Monday, November 02, 2009

Read prefetch in GpHugeFile

There is only one big change in the latest GpHugeFile – read prefetch. Most people won’t need it at all and other will only need it occasionally, but for some people, sometimes, it will be a life saver.

The prefetch option is only useful when you read a file mostly sequentially from a relatively slow media. Useless? You never did that before? Did you ever played a video file from the network server or from the YouTube? Well, there you are!

Playing video files (especially HD) over network is not a trivial task. In some occasions (namely, slow networks or high bitrate files) the network speed is only slightly above the minimum required for the seamless video playout. Even more – the network speed is not constant because you share it with other users and at some times it may not be high enough to play the video without stuttering.

To solve this problem, video players use prefetch (or read-ahead) – they will read more data than required and use this buffer when the network slows down. Better said – video will always play from this buffer but the buffer size will vary depending on current network speed.

So how’s this typically done? One way is with a background thread that sequentially reads through the file and buffers the data and another is with asynchronous read operations. This very powerful approach is part of the standard ReadFileEx Win32 API and is relatively easy to use – you just start the read operation and some time later the system will notify you that the data is available. There are some problems, though, the biggest of them the requirement that your reading thread must be in a special alertable sleep state for this notification to occur.

The third option is not to use threads or asynch file ops, but to pass hfoPrefetch and hfoBuffered flags to the ResetEx. In the same call you can also set the number of prefetched buffers. As for the buffer size – it is also settable with a ResetEx parameters and will be rounded up to the next multiplier of the system page size (async file io requirement) or it will be set to 64 KB if you leave the parameter at 0.

When you se hfoPrefetch, TGpHugeFile will create background thread and this thread will issue asynchronous file io calls. Prefetched data is stored in a cache which is shared between the worker thread and the owner. Unfortunately for some, this option is only available in Delphi 2007 and newer because the worker object is implemented using OmniThreadLibrary.

Maybe you’ll wonder why the thread is not issuing normal synchronous reads? For two reasons – I didn’t want the thread to block reading data when owner executes a Seek (file repositioning will immediately tell the prefetcher that it should start reading from a different file offset) and I wanted to issue multiple read commands at the same time (namely 2).

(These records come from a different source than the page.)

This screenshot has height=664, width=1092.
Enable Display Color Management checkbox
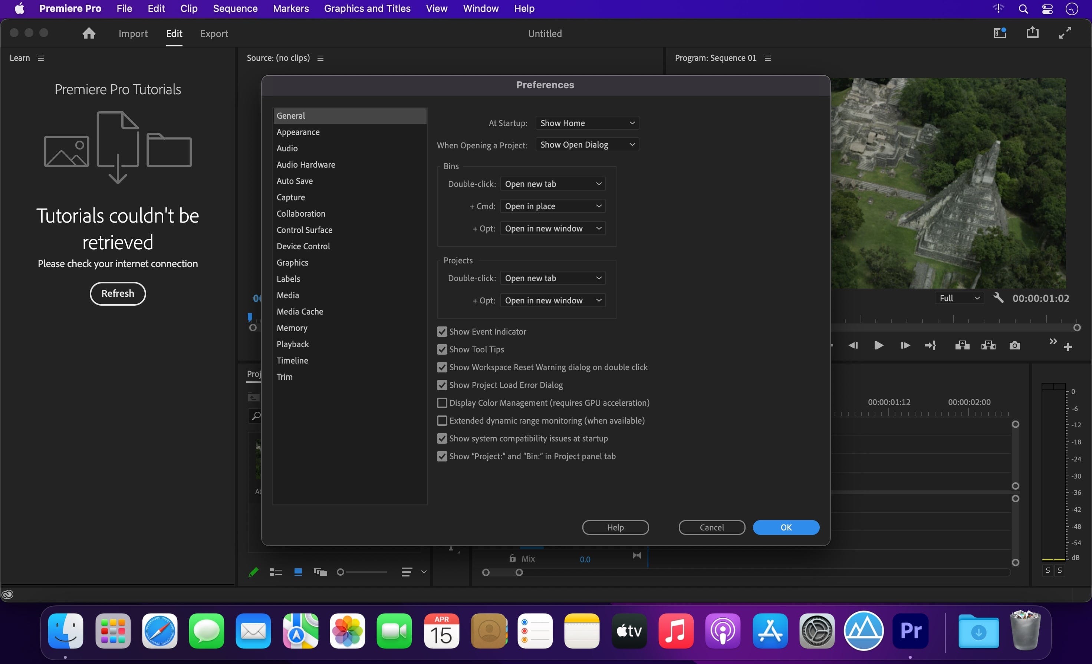[442, 402]
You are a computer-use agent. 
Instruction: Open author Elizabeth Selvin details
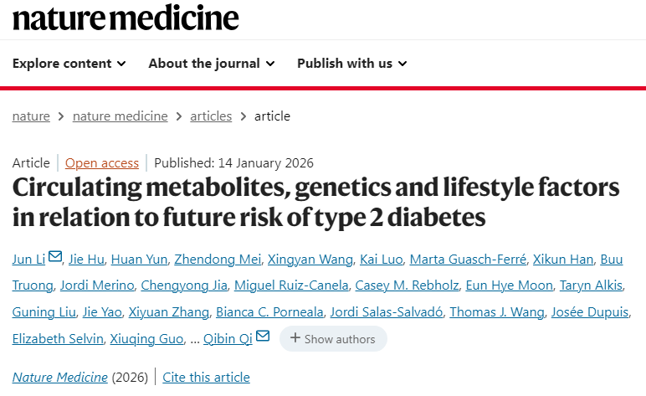point(58,339)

Enough talk – if you want to learn more, look at the code. I’ll only give you the simplest possible demo:

program Project12;



hf : TGpHugeFile;
buf: array [1..65536] of byte;
bytesRead: cardinal;
bytesTotal: int64;

hf := TGpHugeFile.Create(ParamStr(1));
if hf.ResetEx(1, 0, 0, 0, [hfoBuffered, hfoPrefetch]) <> hfOK then
else begin
bytesTotal := 0;
hf.BlockRead(buf, SizeOf(buf), bytesRead);
Inc(bytesTotal, bytesRead);
until bytesRead = 0;
Writeln('Total bytes read: ', bytesTotal);
finally FreeAndNil(hf); end;


  1. Anonymous19:50

    I entered the above code using OmniThreadLibrary-3.05 and the latest GpHugeF.pas from GpDelphiUnits-master. I got an error Exception Class EAssetionFailed with message Assertion failure GPHugeF.pas line 2603 the actual line of code in GPHugeF.pas is Assert((trans = hfBufferSize) or isEof);

    Any ideas what went wrong the file size was 1.5GB.


    1. Absolutely no idea until you show a small program that reproduces the problem.